▸ **WHAT THE EXERCISE ASKS**
The entries below must be transcribed exactly. Leave nothing out.
[[ DATASET EXTRACT open ]]
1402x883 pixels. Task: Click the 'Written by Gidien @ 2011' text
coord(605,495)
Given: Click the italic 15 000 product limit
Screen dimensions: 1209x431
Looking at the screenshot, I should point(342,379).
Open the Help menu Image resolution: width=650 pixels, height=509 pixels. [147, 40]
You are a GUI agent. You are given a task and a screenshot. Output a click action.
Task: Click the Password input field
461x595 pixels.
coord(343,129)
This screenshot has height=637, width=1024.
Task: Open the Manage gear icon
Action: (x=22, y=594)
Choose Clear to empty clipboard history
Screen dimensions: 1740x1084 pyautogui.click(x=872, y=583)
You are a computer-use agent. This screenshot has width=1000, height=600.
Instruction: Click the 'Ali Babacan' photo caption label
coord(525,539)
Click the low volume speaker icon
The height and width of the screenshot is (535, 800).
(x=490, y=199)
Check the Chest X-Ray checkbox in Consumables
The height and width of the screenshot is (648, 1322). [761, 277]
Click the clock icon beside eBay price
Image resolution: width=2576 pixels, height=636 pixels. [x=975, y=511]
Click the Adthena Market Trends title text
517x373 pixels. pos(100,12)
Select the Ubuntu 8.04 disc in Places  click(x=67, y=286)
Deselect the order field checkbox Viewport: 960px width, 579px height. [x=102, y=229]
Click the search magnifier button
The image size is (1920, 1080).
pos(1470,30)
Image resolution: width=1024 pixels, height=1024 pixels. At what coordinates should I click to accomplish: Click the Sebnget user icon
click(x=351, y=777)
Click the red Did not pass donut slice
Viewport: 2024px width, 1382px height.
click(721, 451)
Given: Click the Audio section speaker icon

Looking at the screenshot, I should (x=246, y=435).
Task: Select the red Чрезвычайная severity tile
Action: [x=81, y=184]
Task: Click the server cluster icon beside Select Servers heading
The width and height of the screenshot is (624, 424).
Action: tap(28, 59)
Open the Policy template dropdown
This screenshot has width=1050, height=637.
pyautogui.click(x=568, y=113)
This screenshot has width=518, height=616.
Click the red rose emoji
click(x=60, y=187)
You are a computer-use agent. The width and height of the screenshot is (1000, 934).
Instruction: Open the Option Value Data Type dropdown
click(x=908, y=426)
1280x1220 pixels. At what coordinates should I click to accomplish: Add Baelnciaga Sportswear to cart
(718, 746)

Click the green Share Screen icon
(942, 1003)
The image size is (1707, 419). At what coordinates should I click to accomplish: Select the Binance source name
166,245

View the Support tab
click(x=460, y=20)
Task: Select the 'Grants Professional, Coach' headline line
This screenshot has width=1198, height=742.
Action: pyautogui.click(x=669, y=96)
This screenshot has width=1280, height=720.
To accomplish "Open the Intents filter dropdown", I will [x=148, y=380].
[[ DATASET EXTRACT closed ]]
▸ **SOLUTION FOR THIS TASK**
1402x883 pixels. Task: Click the 'Written by Gidien @ 2011' text
coord(605,495)
Given: Click the italic 15 000 product limit
Screen dimensions: 1209x431
Looking at the screenshot, I should point(342,379).
Open the Help menu Image resolution: width=650 pixels, height=509 pixels. [147, 40]
You are a GUI agent. You are given a task and a screenshot. Output a click action.
Task: Click the Password input field
461x595 pixels.
coord(343,129)
This screenshot has height=637, width=1024.
Task: Open the Manage gear icon
Action: (x=22, y=594)
Choose Clear to empty clipboard history
Screen dimensions: 1740x1084 pyautogui.click(x=872, y=583)
You are a computer-use agent. This screenshot has width=1000, height=600.
Instruction: Click the 'Ali Babacan' photo caption label
coord(525,539)
Click the low volume speaker icon
The height and width of the screenshot is (535, 800).
(x=490, y=199)
Check the Chest X-Ray checkbox in Consumables
The height and width of the screenshot is (648, 1322). [761, 277]
Click the clock icon beside eBay price
Image resolution: width=2576 pixels, height=636 pixels. [x=975, y=511]
Click the Adthena Market Trends title text
517x373 pixels. pos(100,12)
Select the Ubuntu 8.04 disc in Places  click(x=67, y=286)
Deselect the order field checkbox Viewport: 960px width, 579px height. [x=102, y=229]
Click the search magnifier button
The image size is (1920, 1080).
pos(1470,30)
Image resolution: width=1024 pixels, height=1024 pixels. At what coordinates should I click to accomplish: Click the Sebnget user icon
click(x=351, y=777)
Click the red Did not pass donut slice
Viewport: 2024px width, 1382px height.
click(721, 451)
Given: Click the Audio section speaker icon

Looking at the screenshot, I should (x=246, y=435).
Task: Select the red Чрезвычайная severity tile
Action: [x=81, y=184]
Task: Click the server cluster icon beside Select Servers heading
The width and height of the screenshot is (624, 424).
Action: tap(28, 59)
Open the Policy template dropdown
This screenshot has width=1050, height=637.
pyautogui.click(x=568, y=113)
This screenshot has width=518, height=616.
Click the red rose emoji
click(x=60, y=187)
You are a computer-use agent. The width and height of the screenshot is (1000, 934).
Instruction: Open the Option Value Data Type dropdown
click(x=908, y=426)
1280x1220 pixels. At what coordinates should I click to accomplish: Add Baelnciaga Sportswear to cart
(718, 746)

Click the green Share Screen icon
(942, 1003)
The image size is (1707, 419). At what coordinates should I click to accomplish: Select the Binance source name
166,245

View the Support tab
click(x=460, y=20)
Task: Select the 'Grants Professional, Coach' headline line
This screenshot has width=1198, height=742.
Action: pyautogui.click(x=669, y=96)
This screenshot has width=1280, height=720.
To accomplish "Open the Intents filter dropdown", I will [x=148, y=380].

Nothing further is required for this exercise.